Midsummer 2014. My wife is on a research trip to France, and so I am a temporary bachelor. This time of year the light comes in my window by 5 a.m., and so I am up, checking my phone for push notifications, playing slots on my iPad, brewing coffee in an old-school Mr. Coffee machine. I turn off the TV, whose noise sings me to sleep every night with Frasier and wakes me up with I Love Lucy. The remotes are poised next to the cell phone, three black rectangles against the white nightstand on my side of the bed because it takes too much effort to reach across. Next to them, dusty books I mean to finish but haven’t opened since halfway through.
A quick game of fetch with Tegan while the coffee finishes, then back to my laptop: I Skype with my wife over a nine-hour time difference, check email, see who's on Facebook, update my status, upload pictures, read my feedly.com RSS, cruise the Web, work on a Web article. I do this for a couple of hours while I drink my coffee and eat my toast, and time doesn’t pass quickly. There is boredom and the ongoing desire for something new to ping me—email, Facebook and Google+ messages, texts, phone calls. That desire pulls me further into the tech, beckoning me, orienting me toward ongoing lack and temporary fulfillment, a pas de deux with the digital that finds me lying in bed with my iPad propped on my chest, sitting at the dining room table with my laptop, standing and stuffing my phone in my pocket when I go outside with my dog. I don’t lie in bed alone, I don’t sit alone, I don’t go outside alone. I feel naked and dislocated without the digital presence next to me—what if someone calls what if someone texts what if someone comments on my post. In a discussion of Margaret Morris's Verbalucce and Mood Map technologies, the people at Intel remind me that people everywhere send 144.8 billion emails, 23.6 billion text messages, and 2.5 billion social media posts each day ("Your Computer"). I feel myself a part of this whirl. I am one (or two, or more) with the techno-universe, focusing and being focused in particular ways.
Morris and her colleagues specialize in "affective computing," creating technologies that mine body language, response times, facial expressions (in short, your body's affective moves) in order to streamline those moves, making them more efficient and socially intelligible—that is, the technologies refract and enable particular cultural values (like emotional efficiency), attuning us to the ways we "should" behave and even feel.
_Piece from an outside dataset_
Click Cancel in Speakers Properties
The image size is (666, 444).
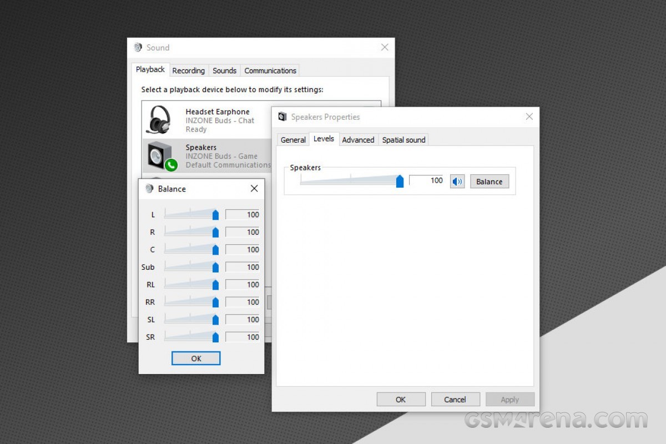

In the course of mapping and rewarding particular movements, such technologies subtly shape us, orienting emotion and body in particular ways. Some of the technologies are overtly Pavlovian: Lumo Lift, for example, which has been stalking me on the ad feed on Facebook for the last month, will stop me from slouching by vibrating whenever my body is in the "wrong" position, i.e., probably slouched over my computer. It will make sure I "stand tall" and "feel great." And as Jonathan noted elsewhere in this piece, Maneesh Sethi's Pavlok uses electrical shocks to discipline users into good (desired) behavior.
In my embodied "coupling" with my technologies, to use Dourish's term, mean-ing, be-ing,
and other Big Concepts are constantly mediated and remediated, a dynamic process in which my technologies and I reach for (and beyond) each other. These acts of (re)mediation are embedded, or grounded quite specifically in the material, social, cultural, and historical settings in which they arise; a key part of that embedding is "a concern with the mundane aspects of social life, the taken-for-granted background of everyday action" (Dourish 96). The idea of "everyday experience" is key here. Dourish's phenomenological framework takes as its center the purposeful, active subject, mediating his or her experience through technologies. At their simplest level, technologies such as Mood Map, Verbalucce, Lumo Lift, and Pavlok offer us a reductionist stimulus–response view of behavior and cognition. Pushing against that simple view, we can see such technologies (and, importantly, our purposeful use of them) as ecologies of orientation, or complex systems that push us to act in culturally "appropriate" ways. Stand tall. Be positive. Don't waste time on Facebook. Get up earlier. Be efficient.
And so as I Skype one more time, text one more time, update status one more time, I also contemplate my everyday uses of technology. Perhaps the key is owning my own pleasure in the ongoing game of desire and fulfillment that my technologies offer me, in being more purposefully dislocated in and by them while my wife reads at the Bibliothèque Nationale nine hours away from me. For what could be more deliciously queer than the idea of desire as resistance?